At very short notice I’m doing another show garden at The Malvern Spring Show later this month. The truth is I wasn’t planning to, as the usual timing is to put the design in during October and then start working on it in November to get everything in place.
This time the show organisers phoned me up in January and asked me to do a garden – and offered to pay the costs! I thought this was a real honour and couldn’t really refuse, so had to think pretty quickly about what I would like to do as I was already a few months behind.

In doing any show garden you need to be sure what it is you would like to promote as the process, although enjoyable, is very hard work and with the possibility of obtaining future contracts the garden needs to show what sort of work you do as a designer.

One of my passions is to create sustainable gardens that not only (hopefully) look good but also use local woodland products in their construction, thereby supporting our lovely woods by using the products they produce. This means they are properly managed as the money is then channelled back into their long term management.

So the title of my garden this year is “A Woodland Kitchen Garden” and, as the name suggests, it is a little outdoor kitchen complete with a hand-built cob oven for cooking.

The kitchen area stands in a woodland backdrop of sweet chestnut and cherry trees, underplanted with hazel and shade-loving perennial flowers similar to those you would find in any English woodland, although I have not stuck to strictly native plants like bluebells as I would run the risk of all the flowers being over in mid-May.

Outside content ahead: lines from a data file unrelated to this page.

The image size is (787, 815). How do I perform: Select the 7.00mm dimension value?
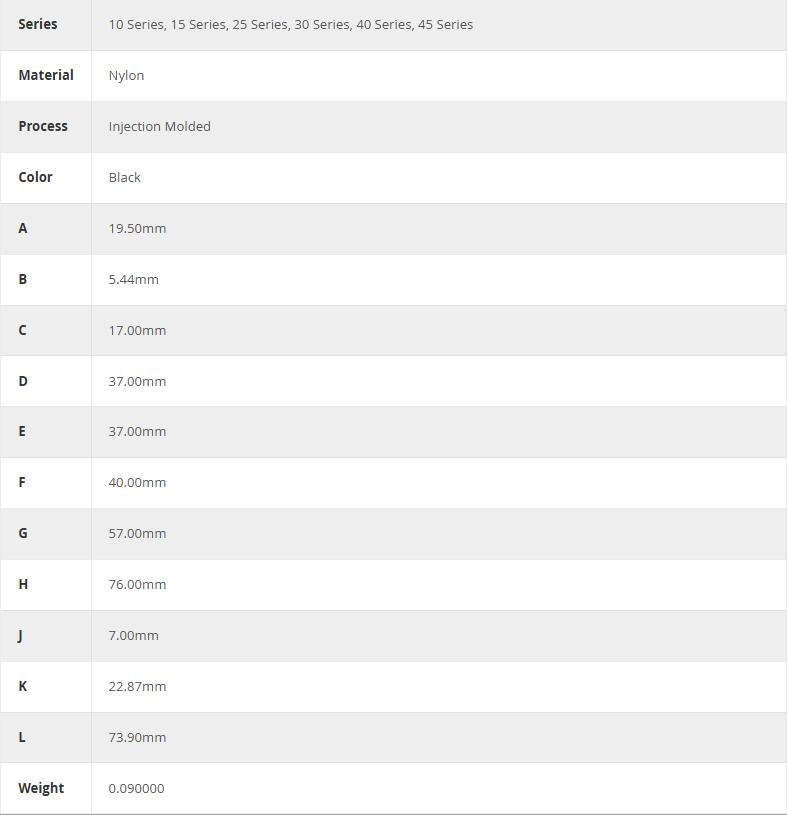(133, 635)
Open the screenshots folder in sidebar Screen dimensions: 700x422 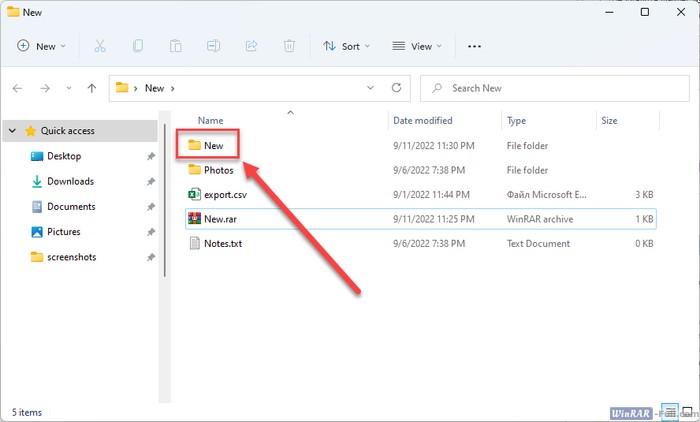[x=72, y=257]
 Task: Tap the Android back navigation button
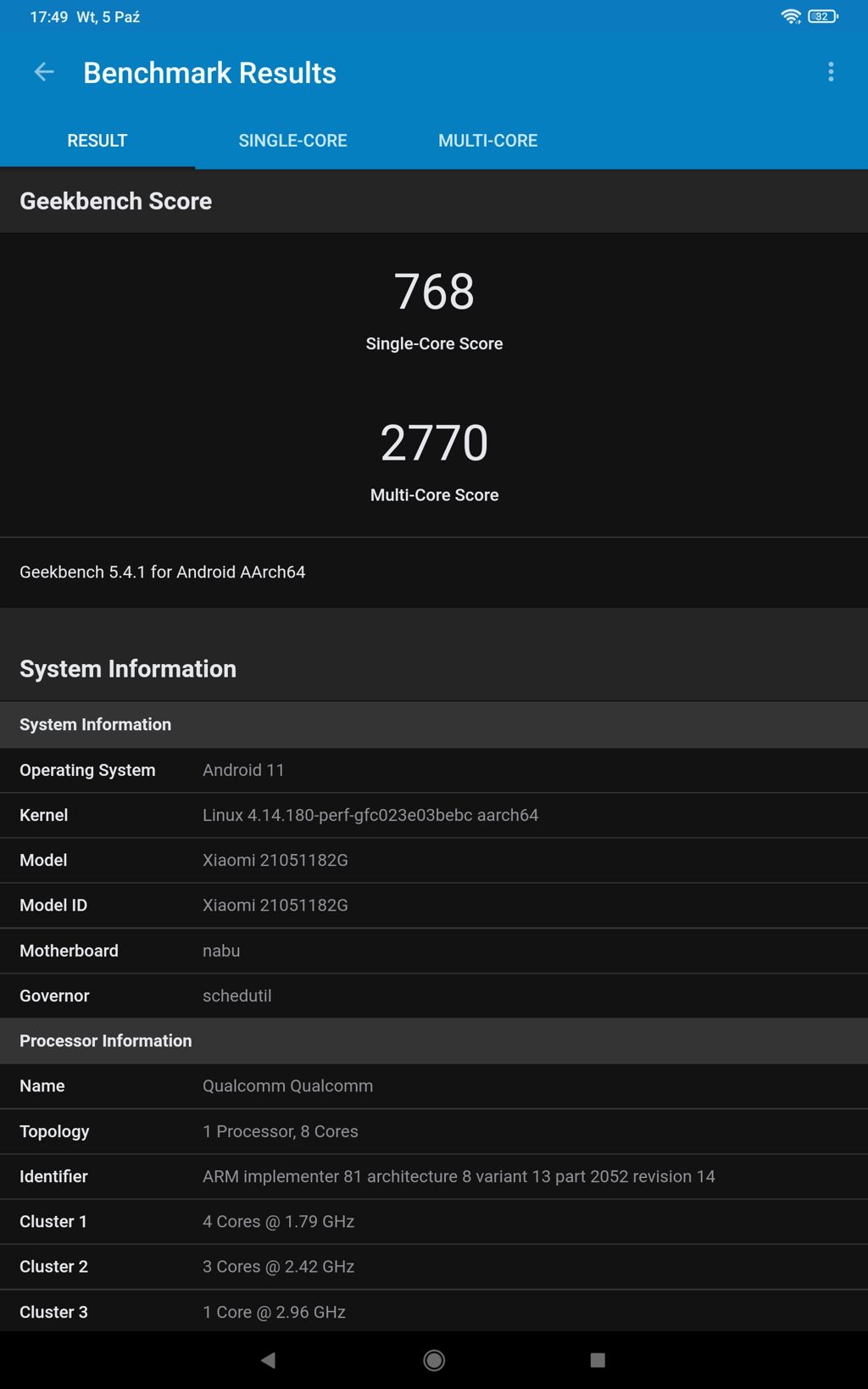click(x=269, y=1360)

I have added some extra flowering perennials like foxgloves, which we are trying to force into flower in polytunnels, Ajuga (or buglen to give it the common name) and Arum lillies. These will carpet the floor along with ferns and Dicentra.

The planting will show the structure of a traditional woodland, with the timber storey made up of the larger trees, a shrub layer of hazel underneath, and the flowers covering the woodland floor.

There is a structure in the garden, again made from chestnut, with a green roof offering some shelter and an area to prepare food for the wonderful cob oven which forms the focal point to the sitting area. The cob oven is again made from sustainable materials, and rendered with a lime plaster to make it waterproof.
A small vegetable garden sits at the right hand side of the shelter and has rows of salads, red flowered broad beans and edible flowers. The vintage crates at the front of the kitchen area are to be planted up with different herbs, so finishing off the edible theme.

I have a great team helping to build and plant this garden: my friends Toby and Aly from Say it With Wood will be doing all the cleft chestnut fencing and gates surrounding the garden, and will also be in the garden demonstrating their woodland craft skills daily during the show.

The woodland co-operative I have been working with in Bristol are making the shelter, decking and cob oven, as well as building the log wall.

With such a cold spring so far, I have to say I am concerned about my plants; they are looking very small and I’m just hoping for some warm weather to bring them on before the show in a few weeks. I need the bluebells to hold back and the foxgloves to start flowering a month earlier than they normally would, so quite a big ask!

The other great aspect of the garden build team is they are all musical, so not only will we have food and woodland crafts in our garden, we intend to have live music as well.

If you are planning to come down to the Malvern show this year do come and find us – we are with all the other show gardens at stand number OS904.